Rewrite the material below with every "GUI agent" changed to "interface agent", keeping everything else the same.

◆ ◆ ◆

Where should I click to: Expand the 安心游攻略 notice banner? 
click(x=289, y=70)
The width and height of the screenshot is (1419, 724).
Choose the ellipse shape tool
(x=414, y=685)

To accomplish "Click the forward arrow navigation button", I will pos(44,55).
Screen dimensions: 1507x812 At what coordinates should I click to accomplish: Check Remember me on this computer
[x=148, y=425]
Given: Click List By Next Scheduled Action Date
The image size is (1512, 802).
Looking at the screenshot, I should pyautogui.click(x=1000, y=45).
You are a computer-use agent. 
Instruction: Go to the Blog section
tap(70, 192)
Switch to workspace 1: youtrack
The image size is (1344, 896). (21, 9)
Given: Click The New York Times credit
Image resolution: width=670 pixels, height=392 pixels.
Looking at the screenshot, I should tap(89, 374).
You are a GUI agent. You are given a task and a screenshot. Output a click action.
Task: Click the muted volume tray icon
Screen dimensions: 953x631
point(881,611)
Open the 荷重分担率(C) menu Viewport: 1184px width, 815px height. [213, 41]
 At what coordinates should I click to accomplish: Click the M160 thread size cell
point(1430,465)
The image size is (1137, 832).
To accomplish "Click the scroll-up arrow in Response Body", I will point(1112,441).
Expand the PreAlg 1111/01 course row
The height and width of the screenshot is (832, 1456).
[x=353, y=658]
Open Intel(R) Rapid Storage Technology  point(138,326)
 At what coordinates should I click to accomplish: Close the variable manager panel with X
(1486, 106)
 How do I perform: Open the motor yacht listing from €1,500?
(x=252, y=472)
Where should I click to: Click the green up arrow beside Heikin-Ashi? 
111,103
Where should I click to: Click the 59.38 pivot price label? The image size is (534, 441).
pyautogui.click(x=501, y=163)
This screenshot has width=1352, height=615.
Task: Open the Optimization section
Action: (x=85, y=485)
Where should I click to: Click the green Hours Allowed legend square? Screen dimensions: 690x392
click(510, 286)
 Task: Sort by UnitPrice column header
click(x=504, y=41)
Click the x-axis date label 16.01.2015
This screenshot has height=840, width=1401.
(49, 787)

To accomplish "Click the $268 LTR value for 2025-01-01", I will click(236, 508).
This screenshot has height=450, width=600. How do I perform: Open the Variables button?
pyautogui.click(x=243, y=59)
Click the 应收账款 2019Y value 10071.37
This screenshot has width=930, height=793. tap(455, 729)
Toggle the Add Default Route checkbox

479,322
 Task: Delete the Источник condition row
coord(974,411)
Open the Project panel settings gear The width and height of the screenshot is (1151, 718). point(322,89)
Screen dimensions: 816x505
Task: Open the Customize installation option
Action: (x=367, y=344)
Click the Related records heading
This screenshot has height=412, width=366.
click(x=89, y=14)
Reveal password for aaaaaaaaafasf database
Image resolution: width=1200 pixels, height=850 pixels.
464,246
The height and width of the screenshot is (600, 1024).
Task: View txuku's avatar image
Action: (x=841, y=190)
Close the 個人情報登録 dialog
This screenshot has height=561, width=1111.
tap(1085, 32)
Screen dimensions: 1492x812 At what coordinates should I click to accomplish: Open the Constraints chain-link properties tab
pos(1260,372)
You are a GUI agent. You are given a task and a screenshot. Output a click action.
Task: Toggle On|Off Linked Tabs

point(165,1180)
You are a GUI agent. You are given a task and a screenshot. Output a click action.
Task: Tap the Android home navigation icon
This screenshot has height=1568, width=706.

◆ ◆ ◆

**Final result:**
Where should I click to: Expand the 安心游攻略 notice banner? 
click(x=289, y=70)
The width and height of the screenshot is (1419, 724).
Choose the ellipse shape tool
(x=414, y=685)

To accomplish "Click the forward arrow navigation button", I will pos(44,55).
Screen dimensions: 1507x812 At what coordinates should I click to accomplish: Check Remember me on this computer
[x=148, y=425]
Given: Click List By Next Scheduled Action Date
The image size is (1512, 802).
Looking at the screenshot, I should pyautogui.click(x=1000, y=45).
You are a computer-use agent. 
Instruction: Go to the Blog section
tap(70, 192)
Switch to workspace 1: youtrack
The image size is (1344, 896). (21, 9)
Given: Click The New York Times credit
Image resolution: width=670 pixels, height=392 pixels.
Looking at the screenshot, I should tap(89, 374).
You are a interface agent. You are given a task and a screenshot. Output a click action.
Task: Click the muted volume tray icon
Screen dimensions: 953x631
point(881,611)
Open the 荷重分担率(C) menu Viewport: 1184px width, 815px height. [213, 41]
 At what coordinates should I click to accomplish: Click the M160 thread size cell
point(1430,465)
The image size is (1137, 832).
To accomplish "Click the scroll-up arrow in Response Body", I will point(1112,441).
Expand the PreAlg 1111/01 course row
The height and width of the screenshot is (832, 1456).
[x=353, y=658]
Open Intel(R) Rapid Storage Technology  point(138,326)
 At what coordinates should I click to accomplish: Close the variable manager panel with X
(1486, 106)
 How do I perform: Open the motor yacht listing from €1,500?
(x=252, y=472)
Where should I click to: Click the green up arrow beside Heikin-Ashi? 
111,103
Where should I click to: Click the 59.38 pivot price label? The image size is (534, 441).
pyautogui.click(x=501, y=163)
This screenshot has width=1352, height=615.
Task: Open the Optimization section
Action: (x=85, y=485)
Where should I click to: Click the green Hours Allowed legend square? Screen dimensions: 690x392
click(510, 286)
 Task: Sort by UnitPrice column header
click(x=504, y=41)
Click the x-axis date label 16.01.2015
This screenshot has height=840, width=1401.
(49, 787)

To accomplish "Click the $268 LTR value for 2025-01-01", I will click(236, 508).
This screenshot has height=450, width=600. How do I perform: Open the Variables button?
pyautogui.click(x=243, y=59)
Click the 应收账款 2019Y value 10071.37
This screenshot has width=930, height=793. tap(455, 729)
Toggle the Add Default Route checkbox

479,322
 Task: Delete the Источник condition row
coord(974,411)
Open the Project panel settings gear The width and height of the screenshot is (1151, 718). point(322,89)
Screen dimensions: 816x505
Task: Open the Customize installation option
Action: (x=367, y=344)
Click the Related records heading
This screenshot has height=412, width=366.
click(x=89, y=14)
Reveal password for aaaaaaaaafasf database
Image resolution: width=1200 pixels, height=850 pixels.
464,246
The height and width of the screenshot is (600, 1024).
Task: View txuku's avatar image
Action: (x=841, y=190)
Close the 個人情報登録 dialog
This screenshot has height=561, width=1111.
tap(1085, 32)
Screen dimensions: 1492x812 At what coordinates should I click to accomplish: Open the Constraints chain-link properties tab
pos(1260,372)
You are a interface agent. You are given a task and a screenshot. Output a click action.
Task: Toggle On|Off Linked Tabs

point(165,1180)
You are a interface agent. You are given a task and a screenshot. Output a click action.
Task: Tap the Android home navigation icon
This screenshot has height=1568, width=706.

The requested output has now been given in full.